With influencer marketing creating confusion for the public and social sharers—along with regulatory headaches—the Influencer Marketing Council aims to create consistent rules of the road for the industry.
The Fyre Festival—with its floppy cheese sandwiches, unfinished sets, and utter lack of organization—is a perfect example of what can go wrong with influencer marketing. The festival had been heavily promoted by big-name social media influencers, and they got burned as a result.
The incident, while not directly the fault of the social sharers, ultimately was laid at their feet by some observers because of what was seen as the misleading nature of the promotions. The well-reported fiasco highlights the challenges that influencer marketing faces in the marketplace and with the Federal Trade Commission. Disclosure is confusing and anything but consistent—and a new industry council wants to fix that.
The Influencer Marketing Council (IMC), made up of a variety of major brands, marketing firms, and talent agencies, hopes to create a firm set of rules of the road for influencer marketing so nobody’s confused about what they’re seeing.

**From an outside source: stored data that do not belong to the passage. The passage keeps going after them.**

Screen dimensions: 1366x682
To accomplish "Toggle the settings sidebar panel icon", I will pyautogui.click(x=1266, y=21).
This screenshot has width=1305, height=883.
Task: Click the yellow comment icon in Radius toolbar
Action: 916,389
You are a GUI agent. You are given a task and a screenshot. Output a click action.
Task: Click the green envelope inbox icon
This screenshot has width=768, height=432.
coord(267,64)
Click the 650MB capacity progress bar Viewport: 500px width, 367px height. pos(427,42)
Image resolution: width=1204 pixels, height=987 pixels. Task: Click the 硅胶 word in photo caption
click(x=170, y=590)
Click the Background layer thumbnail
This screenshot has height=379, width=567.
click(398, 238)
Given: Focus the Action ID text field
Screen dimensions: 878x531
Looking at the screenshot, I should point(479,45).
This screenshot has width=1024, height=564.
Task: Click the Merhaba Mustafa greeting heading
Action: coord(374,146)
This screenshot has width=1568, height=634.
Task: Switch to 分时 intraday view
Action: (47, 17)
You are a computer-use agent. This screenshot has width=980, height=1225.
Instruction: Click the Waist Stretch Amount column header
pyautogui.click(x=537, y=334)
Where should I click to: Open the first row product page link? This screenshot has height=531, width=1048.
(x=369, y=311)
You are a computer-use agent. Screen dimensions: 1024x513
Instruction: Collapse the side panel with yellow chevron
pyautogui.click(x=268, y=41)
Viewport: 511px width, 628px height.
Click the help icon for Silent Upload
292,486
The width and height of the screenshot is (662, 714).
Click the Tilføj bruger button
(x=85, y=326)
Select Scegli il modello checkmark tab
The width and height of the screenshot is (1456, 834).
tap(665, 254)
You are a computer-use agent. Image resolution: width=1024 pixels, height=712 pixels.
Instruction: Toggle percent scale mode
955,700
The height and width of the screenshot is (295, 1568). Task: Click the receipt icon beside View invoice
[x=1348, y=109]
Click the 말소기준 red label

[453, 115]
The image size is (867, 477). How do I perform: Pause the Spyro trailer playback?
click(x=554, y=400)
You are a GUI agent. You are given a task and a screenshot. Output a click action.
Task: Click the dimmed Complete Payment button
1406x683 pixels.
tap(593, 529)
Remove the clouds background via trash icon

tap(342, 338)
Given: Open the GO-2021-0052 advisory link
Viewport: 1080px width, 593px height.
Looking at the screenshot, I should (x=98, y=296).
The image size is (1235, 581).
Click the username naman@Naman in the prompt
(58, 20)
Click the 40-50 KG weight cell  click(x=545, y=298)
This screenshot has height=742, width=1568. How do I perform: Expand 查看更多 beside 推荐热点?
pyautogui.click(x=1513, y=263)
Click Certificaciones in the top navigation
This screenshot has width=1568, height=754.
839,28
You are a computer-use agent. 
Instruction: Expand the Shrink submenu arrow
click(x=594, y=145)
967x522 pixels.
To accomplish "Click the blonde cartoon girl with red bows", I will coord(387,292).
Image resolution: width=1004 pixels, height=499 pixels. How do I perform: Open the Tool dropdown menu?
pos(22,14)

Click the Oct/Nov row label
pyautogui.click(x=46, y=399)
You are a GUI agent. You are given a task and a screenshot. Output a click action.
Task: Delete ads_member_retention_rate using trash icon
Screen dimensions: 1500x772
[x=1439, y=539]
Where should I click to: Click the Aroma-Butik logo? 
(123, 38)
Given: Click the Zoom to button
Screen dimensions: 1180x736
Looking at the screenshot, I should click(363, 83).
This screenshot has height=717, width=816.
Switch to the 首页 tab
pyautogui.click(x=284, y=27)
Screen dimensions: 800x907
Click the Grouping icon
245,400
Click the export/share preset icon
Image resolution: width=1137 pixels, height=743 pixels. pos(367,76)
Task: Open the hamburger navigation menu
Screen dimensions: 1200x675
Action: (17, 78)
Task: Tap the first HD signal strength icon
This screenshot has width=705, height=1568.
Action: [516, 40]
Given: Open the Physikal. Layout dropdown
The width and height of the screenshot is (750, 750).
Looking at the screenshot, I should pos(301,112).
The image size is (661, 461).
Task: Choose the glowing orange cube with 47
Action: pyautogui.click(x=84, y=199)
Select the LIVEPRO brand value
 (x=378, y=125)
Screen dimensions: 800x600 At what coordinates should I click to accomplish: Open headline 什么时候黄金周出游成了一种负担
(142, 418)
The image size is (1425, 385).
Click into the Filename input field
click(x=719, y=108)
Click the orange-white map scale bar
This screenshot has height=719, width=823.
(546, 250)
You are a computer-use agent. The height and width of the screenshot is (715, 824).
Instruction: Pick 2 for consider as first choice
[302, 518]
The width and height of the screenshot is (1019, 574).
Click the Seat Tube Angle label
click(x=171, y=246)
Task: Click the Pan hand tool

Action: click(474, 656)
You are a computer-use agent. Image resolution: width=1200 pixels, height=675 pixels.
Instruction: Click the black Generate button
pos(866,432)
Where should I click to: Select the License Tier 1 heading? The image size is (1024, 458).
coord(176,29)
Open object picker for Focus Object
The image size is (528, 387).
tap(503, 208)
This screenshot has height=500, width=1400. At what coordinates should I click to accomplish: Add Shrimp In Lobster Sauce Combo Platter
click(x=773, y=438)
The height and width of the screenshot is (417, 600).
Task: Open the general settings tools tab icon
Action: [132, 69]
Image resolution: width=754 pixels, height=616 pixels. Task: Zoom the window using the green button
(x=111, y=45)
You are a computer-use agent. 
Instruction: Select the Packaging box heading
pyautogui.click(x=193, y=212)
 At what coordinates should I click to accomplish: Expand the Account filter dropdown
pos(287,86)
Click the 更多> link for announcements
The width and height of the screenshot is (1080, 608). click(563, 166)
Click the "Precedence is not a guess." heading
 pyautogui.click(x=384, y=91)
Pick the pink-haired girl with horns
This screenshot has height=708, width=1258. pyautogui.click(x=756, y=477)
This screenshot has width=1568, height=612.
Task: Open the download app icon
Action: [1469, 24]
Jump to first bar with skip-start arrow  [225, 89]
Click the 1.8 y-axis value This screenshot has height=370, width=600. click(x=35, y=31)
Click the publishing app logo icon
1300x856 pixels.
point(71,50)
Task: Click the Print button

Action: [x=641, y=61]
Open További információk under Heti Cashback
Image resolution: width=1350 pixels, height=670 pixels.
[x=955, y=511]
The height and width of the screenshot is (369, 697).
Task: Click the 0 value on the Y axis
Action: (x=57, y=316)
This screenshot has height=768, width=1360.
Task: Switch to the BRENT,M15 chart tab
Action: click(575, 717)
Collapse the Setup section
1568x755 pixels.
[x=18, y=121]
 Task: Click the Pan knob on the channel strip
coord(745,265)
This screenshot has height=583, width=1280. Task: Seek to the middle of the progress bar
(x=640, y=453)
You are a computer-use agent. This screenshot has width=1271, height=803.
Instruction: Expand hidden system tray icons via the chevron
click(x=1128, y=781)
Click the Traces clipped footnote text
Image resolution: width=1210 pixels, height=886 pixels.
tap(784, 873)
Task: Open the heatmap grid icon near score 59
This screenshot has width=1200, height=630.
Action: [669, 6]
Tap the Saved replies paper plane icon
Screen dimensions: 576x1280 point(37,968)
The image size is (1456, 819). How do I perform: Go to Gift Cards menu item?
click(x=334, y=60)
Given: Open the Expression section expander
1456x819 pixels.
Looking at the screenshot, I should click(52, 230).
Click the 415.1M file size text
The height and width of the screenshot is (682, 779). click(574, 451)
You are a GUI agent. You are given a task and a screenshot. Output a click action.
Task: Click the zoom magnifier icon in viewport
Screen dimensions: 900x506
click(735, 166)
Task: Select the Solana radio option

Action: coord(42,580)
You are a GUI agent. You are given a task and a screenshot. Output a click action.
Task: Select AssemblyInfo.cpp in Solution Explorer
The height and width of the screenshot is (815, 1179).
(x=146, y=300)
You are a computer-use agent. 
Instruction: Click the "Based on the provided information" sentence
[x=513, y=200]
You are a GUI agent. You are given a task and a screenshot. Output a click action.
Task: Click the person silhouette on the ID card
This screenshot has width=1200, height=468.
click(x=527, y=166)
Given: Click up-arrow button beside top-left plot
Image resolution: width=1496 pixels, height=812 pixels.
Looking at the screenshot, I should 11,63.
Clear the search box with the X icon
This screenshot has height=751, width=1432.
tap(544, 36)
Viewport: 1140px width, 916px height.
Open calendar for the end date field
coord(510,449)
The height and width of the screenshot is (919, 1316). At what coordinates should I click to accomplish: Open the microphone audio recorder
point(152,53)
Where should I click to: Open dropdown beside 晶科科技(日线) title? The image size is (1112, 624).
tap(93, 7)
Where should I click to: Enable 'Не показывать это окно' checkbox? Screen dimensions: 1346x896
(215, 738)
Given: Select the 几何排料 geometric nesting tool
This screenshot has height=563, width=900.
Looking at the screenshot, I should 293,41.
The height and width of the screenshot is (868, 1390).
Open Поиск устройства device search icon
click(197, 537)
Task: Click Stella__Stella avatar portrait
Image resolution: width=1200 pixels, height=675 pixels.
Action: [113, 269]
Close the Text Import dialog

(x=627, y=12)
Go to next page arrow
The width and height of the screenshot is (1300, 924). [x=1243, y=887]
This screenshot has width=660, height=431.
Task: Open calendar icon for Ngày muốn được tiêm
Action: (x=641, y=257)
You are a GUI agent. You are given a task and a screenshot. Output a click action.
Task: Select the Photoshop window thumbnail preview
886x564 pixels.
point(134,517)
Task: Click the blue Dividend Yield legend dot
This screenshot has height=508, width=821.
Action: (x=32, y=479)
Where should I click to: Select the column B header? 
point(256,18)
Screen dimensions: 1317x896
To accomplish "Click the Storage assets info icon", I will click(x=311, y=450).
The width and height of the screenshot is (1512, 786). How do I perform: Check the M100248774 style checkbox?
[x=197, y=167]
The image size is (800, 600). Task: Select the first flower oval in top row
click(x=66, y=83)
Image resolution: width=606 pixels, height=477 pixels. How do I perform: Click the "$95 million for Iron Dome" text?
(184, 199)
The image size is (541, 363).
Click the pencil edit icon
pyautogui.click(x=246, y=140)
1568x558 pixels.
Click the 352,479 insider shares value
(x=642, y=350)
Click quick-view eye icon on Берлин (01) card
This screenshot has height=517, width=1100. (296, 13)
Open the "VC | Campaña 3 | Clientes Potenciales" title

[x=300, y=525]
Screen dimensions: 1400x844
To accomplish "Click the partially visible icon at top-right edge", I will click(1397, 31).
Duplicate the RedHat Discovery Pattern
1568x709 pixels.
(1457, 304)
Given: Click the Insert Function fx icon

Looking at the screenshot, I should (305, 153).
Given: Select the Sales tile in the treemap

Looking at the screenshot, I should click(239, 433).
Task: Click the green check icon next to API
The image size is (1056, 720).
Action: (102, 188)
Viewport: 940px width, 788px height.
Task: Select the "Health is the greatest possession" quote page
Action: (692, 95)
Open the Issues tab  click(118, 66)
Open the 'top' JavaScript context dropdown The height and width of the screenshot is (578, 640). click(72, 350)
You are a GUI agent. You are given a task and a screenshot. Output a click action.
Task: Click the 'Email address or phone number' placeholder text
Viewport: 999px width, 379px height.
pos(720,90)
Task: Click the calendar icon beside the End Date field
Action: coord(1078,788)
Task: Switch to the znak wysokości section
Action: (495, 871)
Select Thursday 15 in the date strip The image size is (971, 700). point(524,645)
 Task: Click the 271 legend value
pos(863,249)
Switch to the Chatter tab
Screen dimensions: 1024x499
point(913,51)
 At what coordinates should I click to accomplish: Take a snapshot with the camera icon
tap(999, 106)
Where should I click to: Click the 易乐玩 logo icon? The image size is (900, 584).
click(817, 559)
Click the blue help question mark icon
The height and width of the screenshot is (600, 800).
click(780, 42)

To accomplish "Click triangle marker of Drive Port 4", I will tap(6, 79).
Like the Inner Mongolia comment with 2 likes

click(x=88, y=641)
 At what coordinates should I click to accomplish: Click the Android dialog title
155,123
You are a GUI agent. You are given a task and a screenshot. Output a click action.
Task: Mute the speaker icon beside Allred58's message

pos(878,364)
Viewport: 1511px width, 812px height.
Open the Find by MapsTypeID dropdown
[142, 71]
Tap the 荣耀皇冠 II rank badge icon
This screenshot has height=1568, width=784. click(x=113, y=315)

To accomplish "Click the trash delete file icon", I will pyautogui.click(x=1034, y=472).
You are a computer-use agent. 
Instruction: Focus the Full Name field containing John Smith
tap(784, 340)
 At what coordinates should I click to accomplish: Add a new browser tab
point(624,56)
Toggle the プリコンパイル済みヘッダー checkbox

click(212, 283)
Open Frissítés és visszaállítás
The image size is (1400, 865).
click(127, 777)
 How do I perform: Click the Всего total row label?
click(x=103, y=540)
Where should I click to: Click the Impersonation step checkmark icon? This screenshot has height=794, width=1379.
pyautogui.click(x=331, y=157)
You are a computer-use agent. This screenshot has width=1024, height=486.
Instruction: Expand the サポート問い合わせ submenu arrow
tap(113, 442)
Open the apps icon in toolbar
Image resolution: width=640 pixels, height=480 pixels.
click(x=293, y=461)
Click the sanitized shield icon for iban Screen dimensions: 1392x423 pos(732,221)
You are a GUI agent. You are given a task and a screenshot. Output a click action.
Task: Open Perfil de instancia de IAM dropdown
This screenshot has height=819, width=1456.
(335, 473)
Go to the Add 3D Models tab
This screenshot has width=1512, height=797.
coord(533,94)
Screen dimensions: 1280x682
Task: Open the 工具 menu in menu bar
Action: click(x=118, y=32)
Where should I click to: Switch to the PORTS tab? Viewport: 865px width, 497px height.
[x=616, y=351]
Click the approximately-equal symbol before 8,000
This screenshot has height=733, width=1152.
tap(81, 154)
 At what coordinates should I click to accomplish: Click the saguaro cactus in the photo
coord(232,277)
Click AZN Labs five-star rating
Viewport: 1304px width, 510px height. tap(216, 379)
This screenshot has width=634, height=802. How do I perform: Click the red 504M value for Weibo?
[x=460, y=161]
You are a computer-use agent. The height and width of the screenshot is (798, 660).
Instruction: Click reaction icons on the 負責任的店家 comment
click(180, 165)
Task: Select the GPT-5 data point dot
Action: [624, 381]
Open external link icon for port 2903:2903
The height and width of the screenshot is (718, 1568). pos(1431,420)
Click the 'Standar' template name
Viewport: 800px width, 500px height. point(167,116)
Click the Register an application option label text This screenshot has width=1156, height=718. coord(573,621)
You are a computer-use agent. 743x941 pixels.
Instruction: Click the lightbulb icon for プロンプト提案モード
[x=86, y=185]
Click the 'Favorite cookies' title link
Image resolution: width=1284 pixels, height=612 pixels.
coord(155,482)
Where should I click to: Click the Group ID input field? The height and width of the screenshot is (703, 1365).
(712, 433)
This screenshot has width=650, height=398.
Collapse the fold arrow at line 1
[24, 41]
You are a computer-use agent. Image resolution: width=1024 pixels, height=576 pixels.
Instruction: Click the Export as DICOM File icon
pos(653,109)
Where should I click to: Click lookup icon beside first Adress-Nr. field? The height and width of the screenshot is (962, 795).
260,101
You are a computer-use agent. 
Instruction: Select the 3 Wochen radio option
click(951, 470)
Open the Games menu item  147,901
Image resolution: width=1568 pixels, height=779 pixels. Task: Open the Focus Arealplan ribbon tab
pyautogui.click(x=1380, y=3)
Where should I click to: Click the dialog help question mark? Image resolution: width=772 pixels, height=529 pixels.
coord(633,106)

In a news release, the group’s acting chair, Krishna Subramanian—also the cofounder of Captiv8—noted the inconsistent nature of such ads.
“There’s so much ambiguity in how to implement influencer marketing from a creator and brand standpoint that is in the best interest of consumers.” Subramanian explained. “The IMC will go the next step by creating guidelines and best practices, with specific examples of consumer disclosure, for the entire influencer marketing community to put to use.”
That’s something that advertisers like Dr Pepper Snapple Group, a member of the council, are also looking for. In comments to Bloomberg, the beverage giant’s vice president of media, Blaise D’Sylva, emphasized that “we don’t want to be in the business of tricking consumers.”
IMC is relying on a mixture of stakeholders with the goal of creating unbiased industry standards, along with strategies that educate the market as a whole.
According to Bloomberg, the group hopes to represent the industry both with regulators and the social networks that influencers use. Some of those social networks, like Instagram, are creating tools specifically designed to ensure a standardized form of disclosure.
One such influencer, online beatboxer Andrew Fitzpatrick, notes that his efforts to work with brands have been confusing. He told Bloomberg that he once posted a social item with the hashtag #ad, only to have the firm he was working with take down the post and replace it with #sponsored.
“The rules around it are just completely cloudy,” Fitzpatrick told the news outlet. “If I can pick the shortest, easiest hashtag, that’s the one I’m gonna want.”